Fragmento:
※

Y en "Si lo aciertas ganas"  o como sea que se llame, alguien dice que Gumersinda es una profesión. La mujer por profesión Gumersinda insiste, ahora la profesión es Italia. Gumersinda entra por tercera vez y le cortan la llamada. La cuarta vez que entra la buena mujer la profesión es Gumersindinero. La pista era que la profesión terminaba en -ero. Y sin dinero fijo que se queda. Qué le den el premio que ahí ha estado hábil. Gumersinda, tú puedes. Como esto es verídico, de verdad que me voy a la cama pensando que no estoy tan mal. No estoy tan mal. Ponédles un 9005 que el 905 se les queda corto y regalad ramitas de romero. Cuánto solo.
Permetrina para todos, por compasión.

jueves, 24 de mayo de 2012

B


Cuando mi padre estuvo ingresado, tumbado en aquella  cama de la que nunca volvió a levantarse, y le preguntábamos, si le dolía algo. Él respondía:
-          El alma  – y sonreía de medio lado.

※

Entradas proporcionadas:

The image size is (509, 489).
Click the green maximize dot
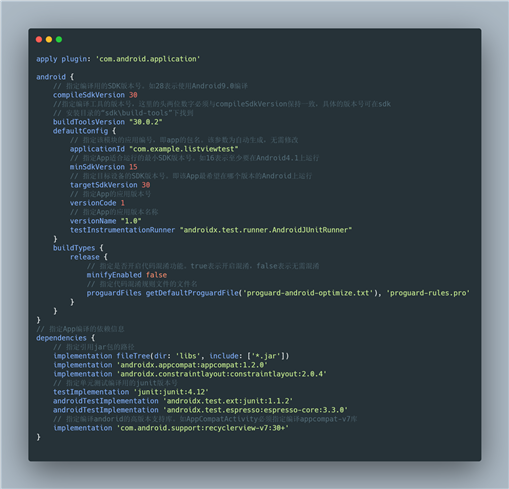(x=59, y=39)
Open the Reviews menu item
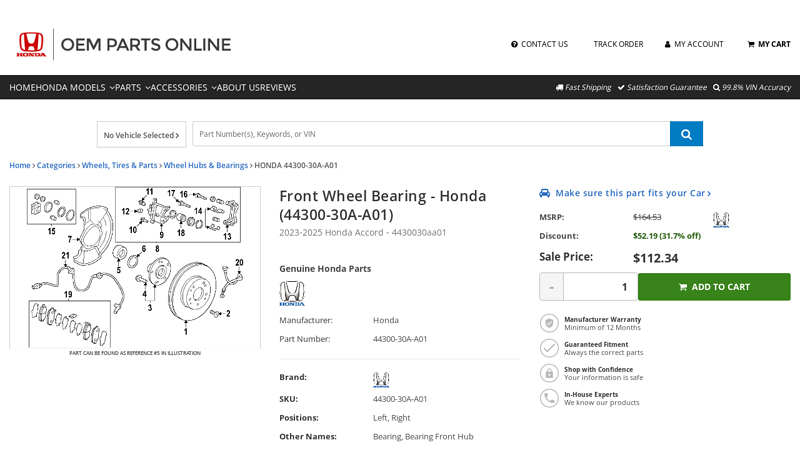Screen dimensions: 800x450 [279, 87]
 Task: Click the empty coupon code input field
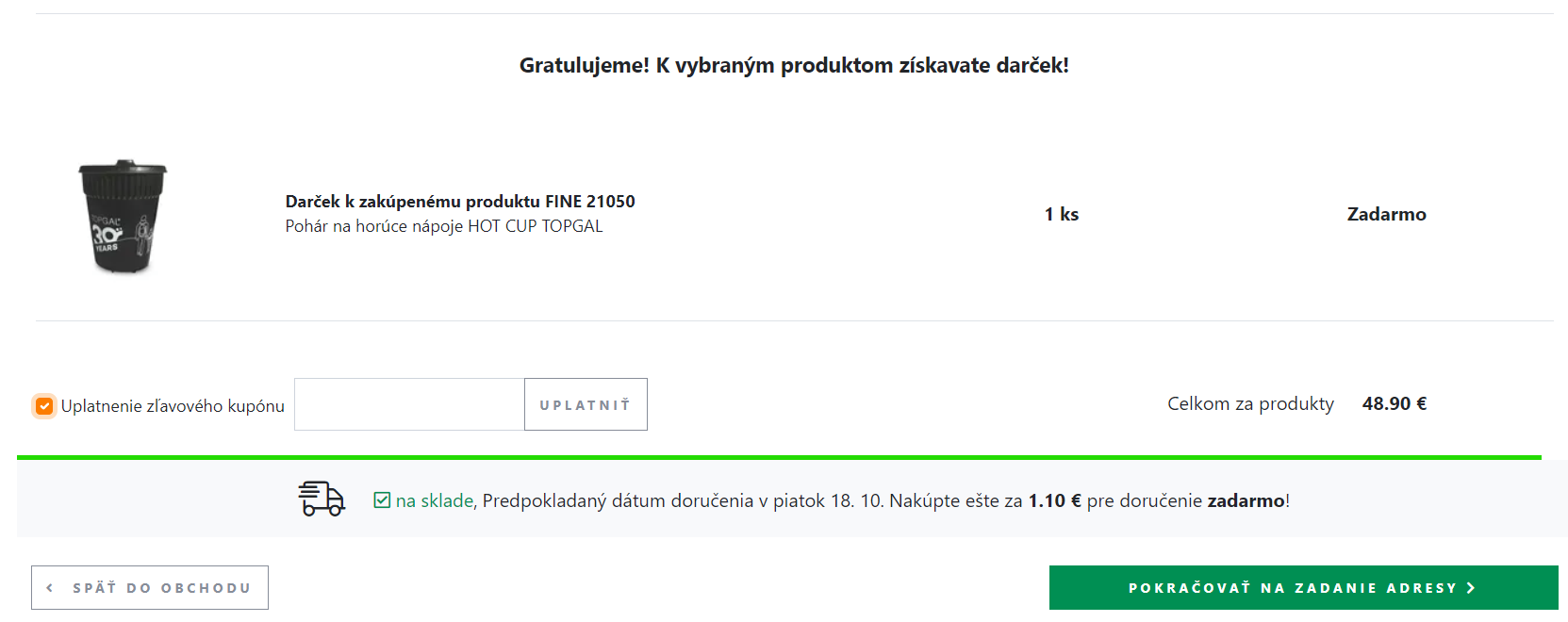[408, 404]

※

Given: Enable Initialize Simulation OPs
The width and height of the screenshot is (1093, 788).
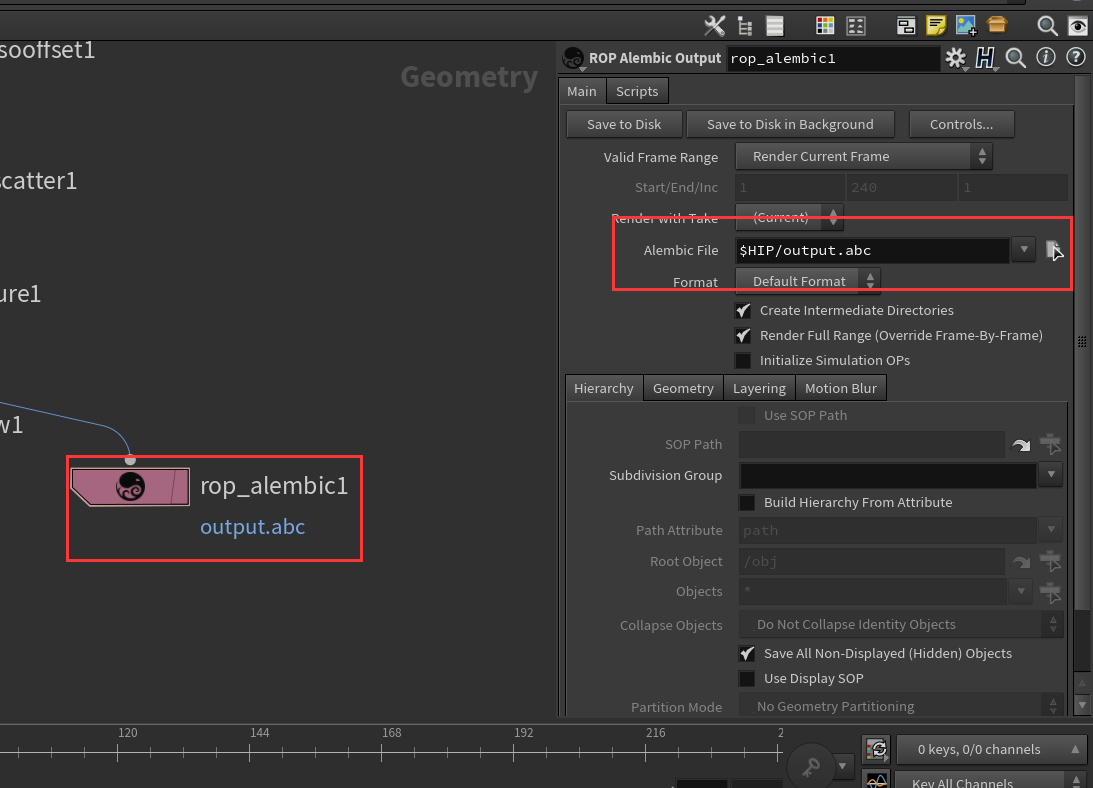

※

Tarea:
Escribe la continuación del fragmento a partir de su última línea.

Resultado:
Y como si no hubiera dicho nada, como si no se hubiera detenido el tiempo y nuestras caras no hubieran sido en la vida más máscara que entonces y nosotras siempre actrices porque él no sabía realmente  (aunque lo debió pensar, seguro) lo extendida que estaba la enfermedad (no puedo contar la cantidad de veces que he pensado si es más inhumando que humano ocultarle a alguien algo como que se está muriendo, no quiero pensarlo), pues como si no hubiera dicho  nada, hacía el gesto de llevarse a los labios lo que nosotras pensábamos debía tomar por un cigarro, que no existía más que en su mente (un efecto secundario de la medicación), encenderlo, dar una calada, aspirar y  expeler el humo mientras dirigía su mirada a la ventana. A ese cielo azul de finales de verano.   Después extendía el brazo por encima de las barras de seguridad de la cama, y daba un par de golpecitos en el aire con el dedo índice para deshacerse de la ceniza. Entonces,  cuando le preguntábamos qué hacía. Él respondía:
- Me estoy fumando un puro con Fidel Castro -  y se reía.
Me acuerdo mucho de mi padre.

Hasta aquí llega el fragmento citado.